正丸峠 (しょうまるとうげ)は、埼玉県 飯能市 と同県秩父郡 横瀬町 の境界にある峠 。標高636m。秩父 ・奥武蔵 にある峠の一つである。江戸時代 、江戸と秩父と結ぶ道の一つとして秩父札所 巡礼などに用いられた「正丸峠」は、現在の「旧正丸峠」である。
概要
かつては峠道が国道299号 であったが、1982年 (昭和57年)3月の正丸トンネル供用開始とともに国道はトンネルに変更された。西武鉄道 西武秩父線 も、正丸駅 - 芦ヶ久保駅 間の正丸トンネルでこの峠近傍の地下を通過している。

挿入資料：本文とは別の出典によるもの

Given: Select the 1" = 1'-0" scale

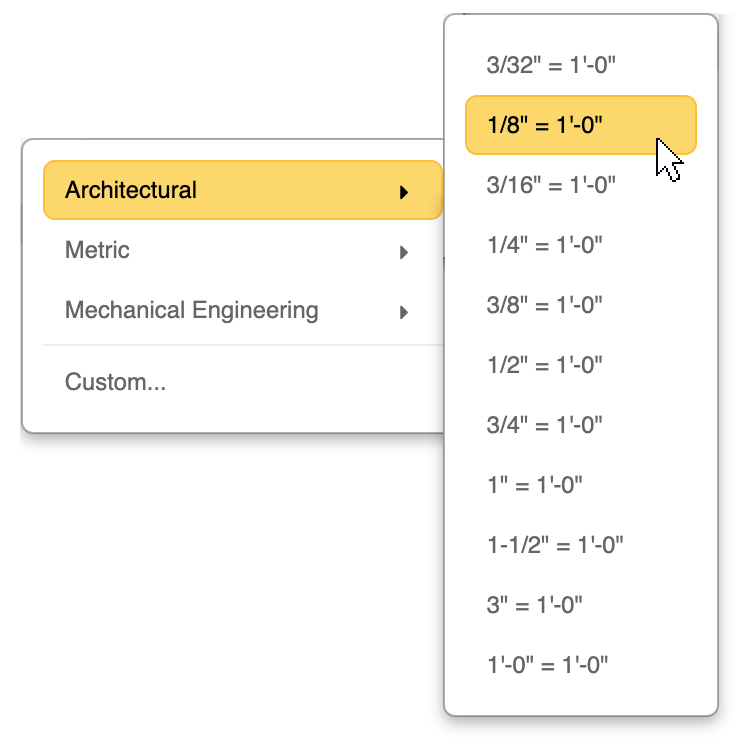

峠道は現在も通年通行可能であり完全舗装されているが、一部狭いところがあり、やや路面が荒れている。センターラインとキャッツアイ(夜間標識用の鋲 )が設置されている箇所もあり、狭いカーブや路面状況が著しく悪い場合、軽自動車 でもこれらをまたがないと通れない部分もある。冬期はこれに積雪等による路面凍結も加わる。東側は国道299号正丸トンネル正丸側出口(正丸駅 付近)、西側は県道53号青梅秩父線 に接続する。峠からは奥武蔵の山々を望むことができ、茶店も存在する。
峠より西の様子(2008年11月)
1980年代後半から90年代後半にかけて横瀬側が2輪のローリング族 のメッカとされ事故も多発した。現在でも横瀬側のガードレールなどには当時のローリング族の名前やステッカーが数多く残され、当時の面影が偲ばれる。漫画・アニメ作品『頭文字D Second Stage 』では、登場人物の一人である秋山渉のホームコースとして登場し、ゲーム版『頭文字D ARCADE STAGE Ver.3 』及び『頭文字D Special Stage』にも収録された。峠の茶店では同作品にちなんだステッカーが数種類販売されている。
深夜の峠道は、通年にわたりアライグマ やシカ など比較的大型の野生動物が頻繁に路上を行き来している。
なお、本峠から北東へ約1kmのところに旧正丸峠 (標高655m)があり、江戸から秩父 (大宮郷 )に至る道の一つである「吾野通り 」[ 1] [ 2] を継承する登山道が存在している。
正丸トンネル
正丸トンネル (しょうまるトンネル)は、峠付近に設けられたトンネルである。国道および鉄道 用のものが数百メートル離れた位置におおむね並行して設置されている。
国道299号
国道299号標識
1982年(昭和57年)3月に供用を開始した、全長1,918m の道路用トンネルである。トンネルの両端には、旧道へ分岐する信号つきの交差点がある。なお、横瀬側には開通記念碑がある。
冬季は路面に積雪する日もあり、気温が低い日は凍結していることがある。また、トンネルを境にして天気が大きく異なることがあり、例えば飯能側では降雨であっても、横瀬側では降雪(積雪)している場合がある。夏季は気温が比較的高く、雷雨となる場合もある。
西武鉄道西武秩父線
1969年 (昭和44年)10月14日 に供用を開始した、全長4,811mの鉄道用トンネルである。単線だが、トンネル内に複線区間が459mあり、正丸トンネル信号場 が設置されている。
1967年 (昭和42年)7月19日 に着工、1969年 (昭和44年)1月29日 に貫通(同日午後0時半より貫通式典を挙行)し[ 3] 、同年5月31日 に完成した。建設費(総工費)は約80億円であった。また、1975年 (昭和50年)11月23日 に近畿日本鉄道 大阪線 の新青山トンネル (5,652m)が開通するまでは、日本の私鉄(国鉄以外の鉄道)で最長の山岳トンネルであった(2024年現在のJR以外の鉄道での最長はハピラインふくい線 の北陸トンネル (旧・北陸本線 所属)で、全長13,870m)。